A compaixão tem algo de singular: ela não exige nenhuma reflexão prévia, nem argumento que a fundamente. Ela simplesmente se nos impõe porque somos essencialmente seres com-passivos. A compaixão refuta por si mesma a noção do biólogo Richard Dawkins do “gene egoísta”. Ou o pressuposto de Charles Darwin de que a competição e o triunfo do mais forte regeriam a dinâmica da evolução. Ao contrário, não existem genes solitários, mas todos são inter-retro-conectados e nós humanos somos enredados em teias incontáveis de relações que nos fazem seres de cooperação e de solidariedade.
Mais e mais cientistas vindos da mecânica quântica, da astrofísica e da bioantropologia sustentam a tese de que a lei suprema do processo cosmogênico é o entrelaçamento de todos com todos e não a competição que exclui.

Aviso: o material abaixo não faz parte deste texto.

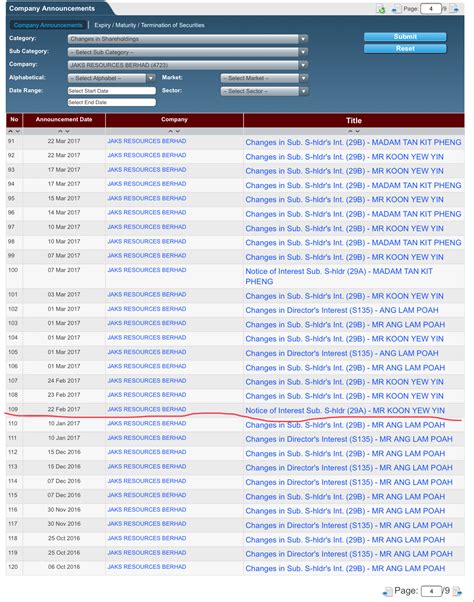Click the Reset button
The width and height of the screenshot is (474, 602).
(x=405, y=49)
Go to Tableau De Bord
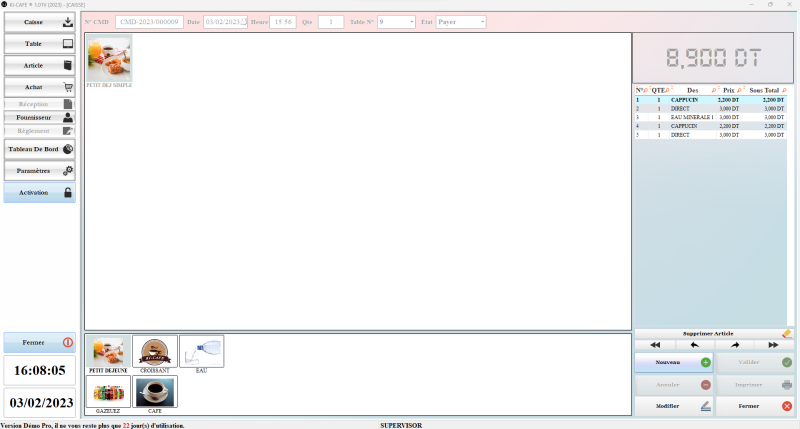 pos(40,149)
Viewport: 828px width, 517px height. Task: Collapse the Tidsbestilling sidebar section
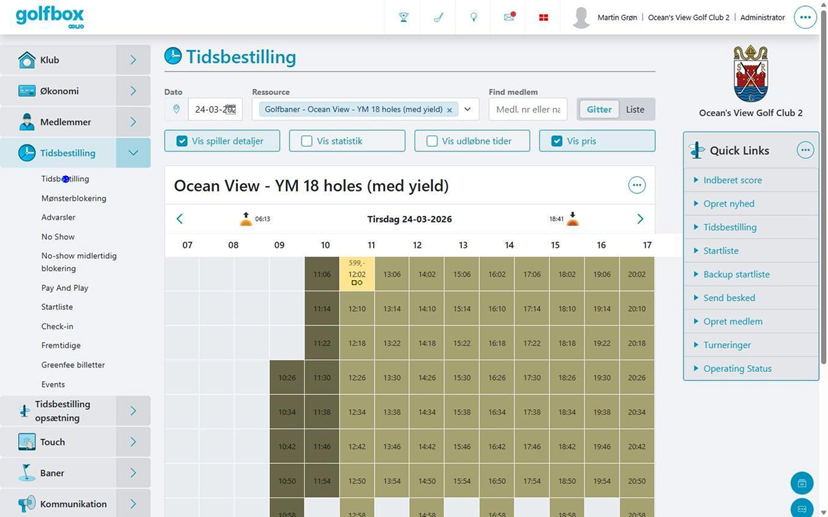pos(133,153)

O sutil equilíbrio da Terra, tido como um superorganismo que se autorregula, requer a cooperação de um sem número de fatores que interagem entre si, com as energias do universo, com a atmosfera, com a biosfera e com o próprio sistema-Terra. Esta cooperação é responsável por seu equilíbrio, agora perturbado pela excessiva pressão que a nossa sociedade consumista e esbanjadora faz sobre todos os ecossistemas e que se manifesta pela crise ecológica generalizada.
Na compaixão se dá o encontro de todas as religiões, do Oriente e do Ocidente, de todas éticas, de todas as filosofias e de todas as culturas. No centro está a dignidade e a autoridade dos que sofrem, provocando em nós a compaixão ativa.
A segunda atitude, afim à compaixão, é a solidariedade. Ela obedece à mesma lógica da compaixão. Vamos ao encontro do outro para salvar-lhe a vida, trazer-lhe água, alimentos, agasalho e especialmente o calor humano. Sabemos pela antropogênese que nos fizemos humanos quando superamos a fase da busca individual dos meios de subsistência e começamos a buscá-los coletivamente e a distribuí-los cooperativamente entre todos. O que nos humanizou ontem, nos humanizará ainda hoje. Por isso é tão comovedor assistir como tantos e tantas se mobilizam, de todas as partes, para ajudar as vítimas e pela solidariedade dar-lhes o que precisam - sobretudo a esperança de que, apesar da desgraça, ainda vale a pena viver.